Pour le reste, et afin d’apporter un peu de sang neuf, Emmanuel Macron est contraint de se débrouiller avec les moyens du bord. Tout d’abord, il y a l’approche traditionnelle qui consiste à récompenser les parlementaires qui ont fait preuve de courage ou de loyauté. Olivier Véran, Amélie de Montchalin, Olivia Grégoire, Sarah El Haïry, Stanislas Guérini, Aurore Bergé et Prisca Thévenot.

Il y a eu les nominations moins classiques de conseillers du président de la République : Clément Beaune (ancien conseiller pour l’Europe à l’Elysée), Rima Abdul-Malak (ancienne conseillère culturelle à l’Elysée), Cédric O (ancien conseiller sur l’économie virtuelle à l’Elysée) et Sibeth Ndiaye (ancienne conseillère de presse à l’Elysée).

Problème : à mesure que les remaniements se multiplient, le vivier s’amenuise. Et en ce début d’année 2024, les potentiels entrants issus de l’Assemblée nationale, notamment, sont peu nombreux.
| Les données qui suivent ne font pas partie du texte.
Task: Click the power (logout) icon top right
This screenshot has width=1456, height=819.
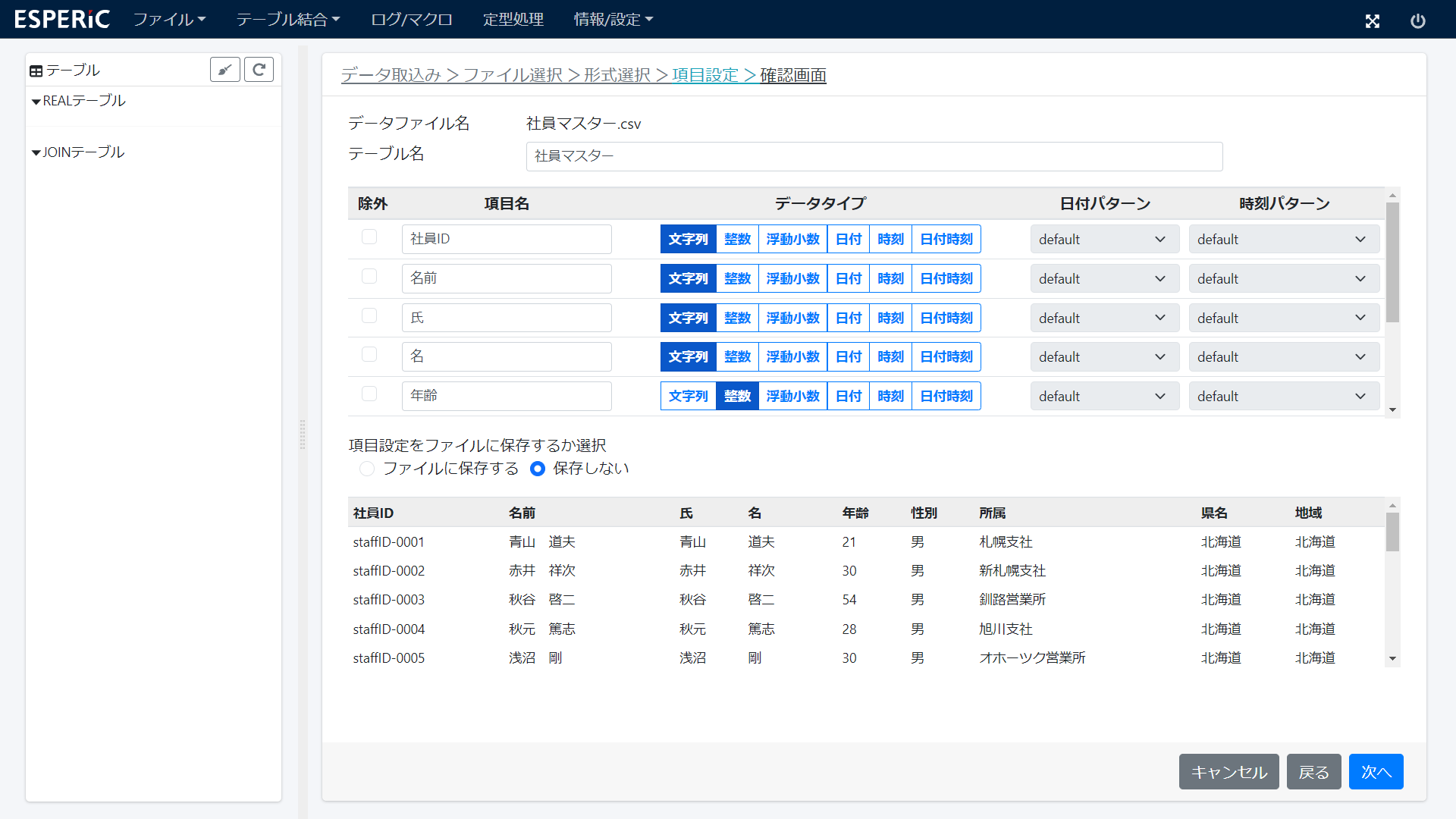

Citons tout de même le patron du groupe Renaissance Sylvain Maillard, mais aussi Maud Bregeon, Pierre Cazeneuve, Marc Ferracci, Karl Olive ou Violette Spillebout.

Enfin, pour aggraver ses difficultés à former un gouvernement, Emmanuel Macron devra également tenir compte de la parité et de l’équilibre politique entre les autres partis qui composent la majorité présidentielle : Renaissance, MoDem, Horizons.

Ces limites font que les remaniements d’Emmanuel Macron semblent cosmétiques. Comme si, finalement, c’était la même équipe gouvernementale qui était aux commandes depuis 2017, appliquant inlassablement la même politique. En bref, c’est l’inverse de l’effet habituellement recherché par une élection primaire. réorganisation visant à accréditer le concept de changement et un nouveau récit politique.